How Does Being Underwater on a Car Loan Affect Insurance Decisions?

Updated July 9, 2026 6 min read

Owing more on a car than it’s currently worth changes very little about how the car drives, but it changes quite a bit about how much insurance coverage makes sense.

The short answer

Being underwater on a car loan generally argues for maintaining solid liability and physical damage coverage, and often for carrying gap coverage, because a total loss would otherwise leave a borrower owing money on a car that’s gone. The insurance decision is less about the car and more about protecting against the shortfall between payout and loan balance.

Why the loan balance matters to coverage choices

A standard collision or comprehensive claim pays out based on the vehicle’s market value at the time of loss, not the amount still owed.

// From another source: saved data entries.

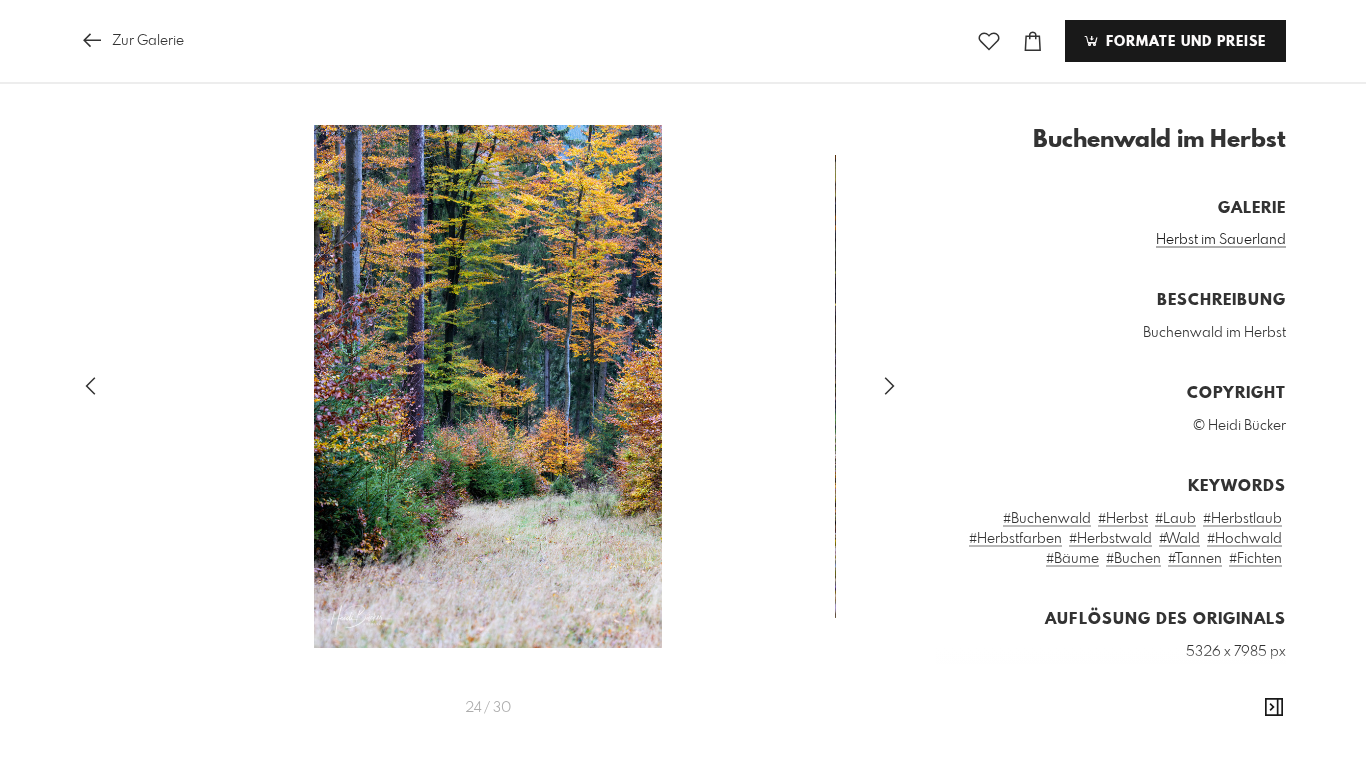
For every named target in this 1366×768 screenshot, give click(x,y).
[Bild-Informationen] (1274, 708)
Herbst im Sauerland (1221, 240)
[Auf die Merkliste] (989, 41)
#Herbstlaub (1242, 519)
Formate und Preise (1183, 42)
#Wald (1179, 539)
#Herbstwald (1110, 539)
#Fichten (1255, 559)
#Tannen (1195, 559)
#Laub (1175, 519)
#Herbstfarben (1015, 539)
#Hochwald (1244, 539)
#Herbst (1123, 519)
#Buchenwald (1047, 519)
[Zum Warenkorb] (1033, 41)
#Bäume (1072, 559)
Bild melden (1252, 742)
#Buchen (1133, 559)
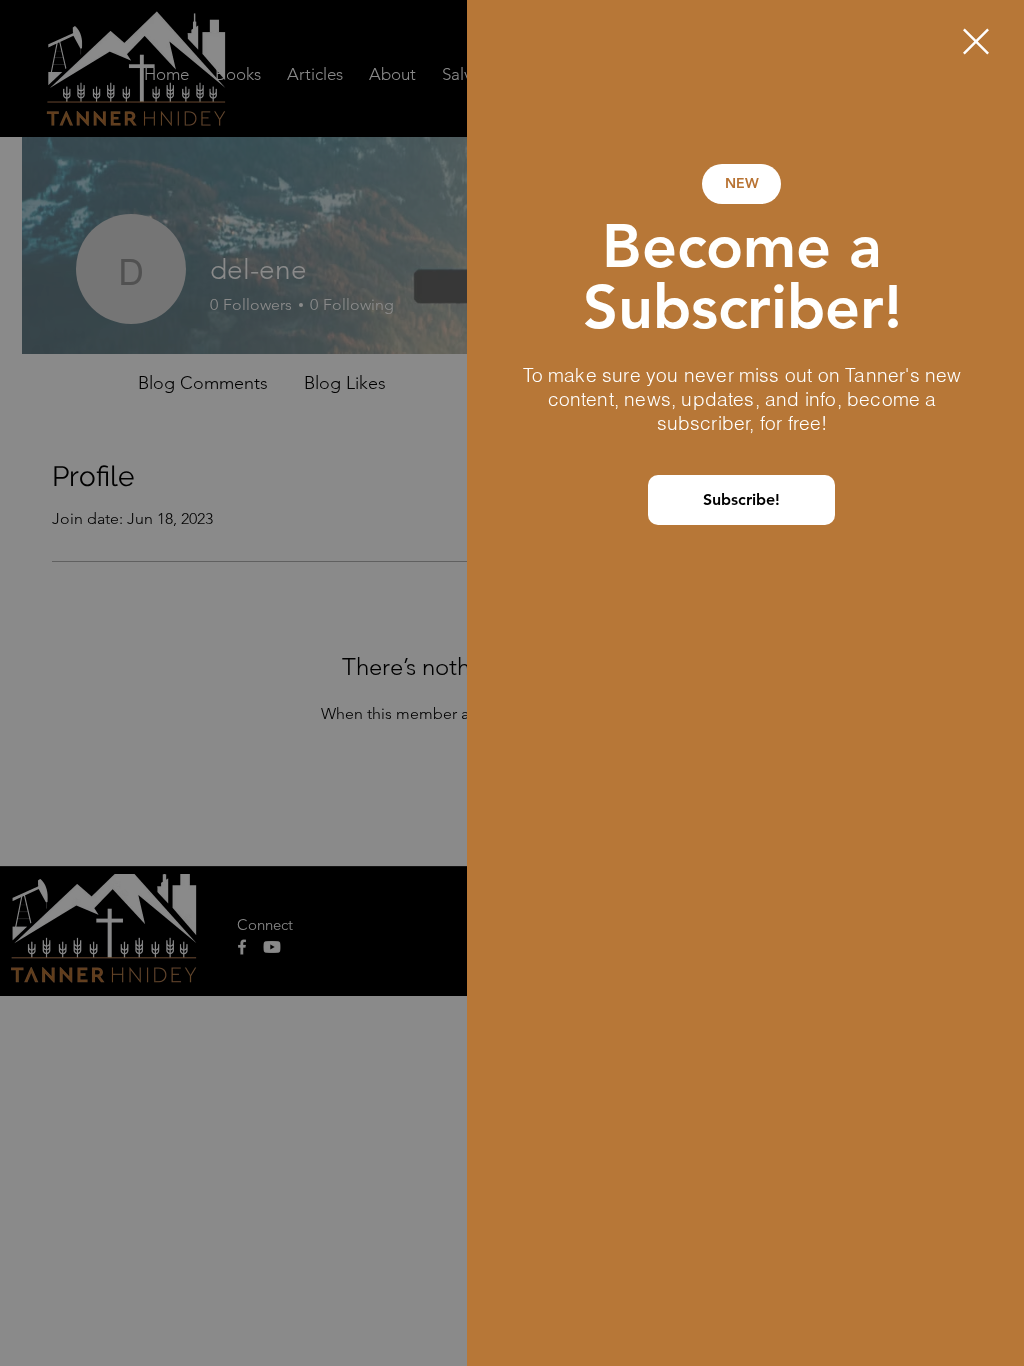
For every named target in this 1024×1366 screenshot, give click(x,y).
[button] (976, 41)
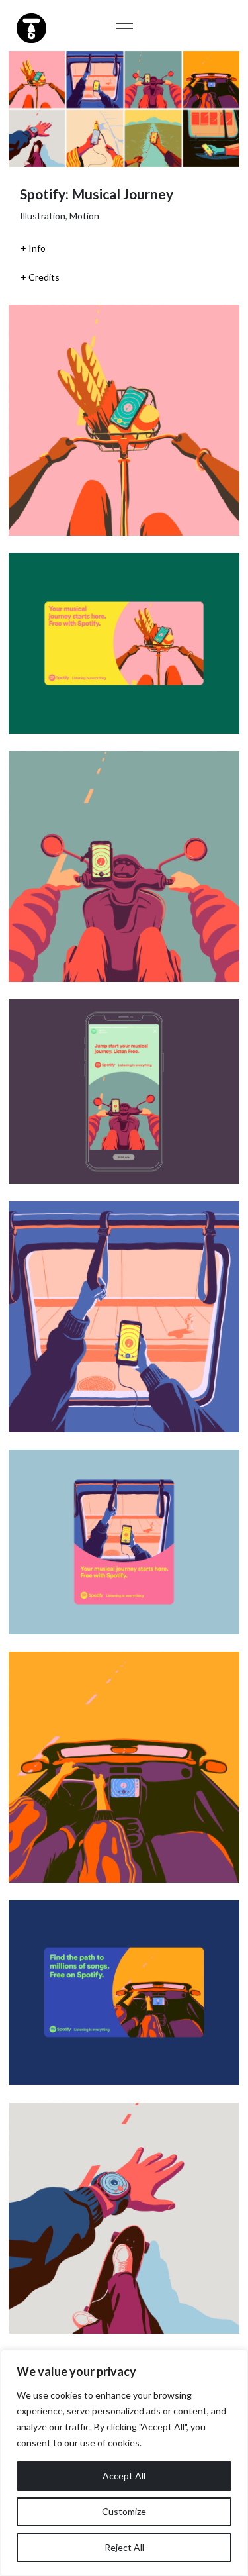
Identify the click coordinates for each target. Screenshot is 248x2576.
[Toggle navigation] (124, 25)
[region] (124, 2463)
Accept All (124, 2475)
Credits (44, 277)
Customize (124, 2511)
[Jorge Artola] (30, 26)
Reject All (124, 2547)
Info (37, 248)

When the loan balance is higher than that value, reducing physical damage coverage to save money removes the very protection that would otherwise cover the car itself, while a total loss without adequate coverage turns a car payment into a debt with nothing behind it.

Coverage choices worth reconsidering

Most lenders require a minimum level of physical damage coverage for as long as a car serves as loan collateral, but that minimum isn’t necessarily the same as the level that best matches an underwater position, and the two are worth evaluating separately.

How this connects to a total loss

If a car is stolen or totaled while underwater, the insurer’s payout goes toward the loan first, and any leftover shortfall becomes a deficiency balance the borrower still owes. That outcome doesn’t change based on how careful someone was as a driver — it’s purely a function of the payout-versus-balance math, which is why insurance choices during an underwater period are worth revisiting rather than left on autopilot from when the loan began.

Balancing coverage cost against exposure

None of this means every underwater loan requires maximum coverage regardless of cost. The tradeoff is between the premium paid now and the exposure being carried — a loan that’s only slightly underwater and close to reaching positive equity carries less risk than one with a large, persistent gap. Tracking the equity position over time helps clarify when coverage that once made sense can reasonably be scaled back.

What to weigh

Insurance during an underwater period is really about matching coverage to the size of the financial gap a total loss would create, not just to the car’s replacement cost. As the loan balance and the car’s value move closer together, the case for extra protection typically weakens, which makes this worth revisiting periodically rather than deciding once and never returning to it.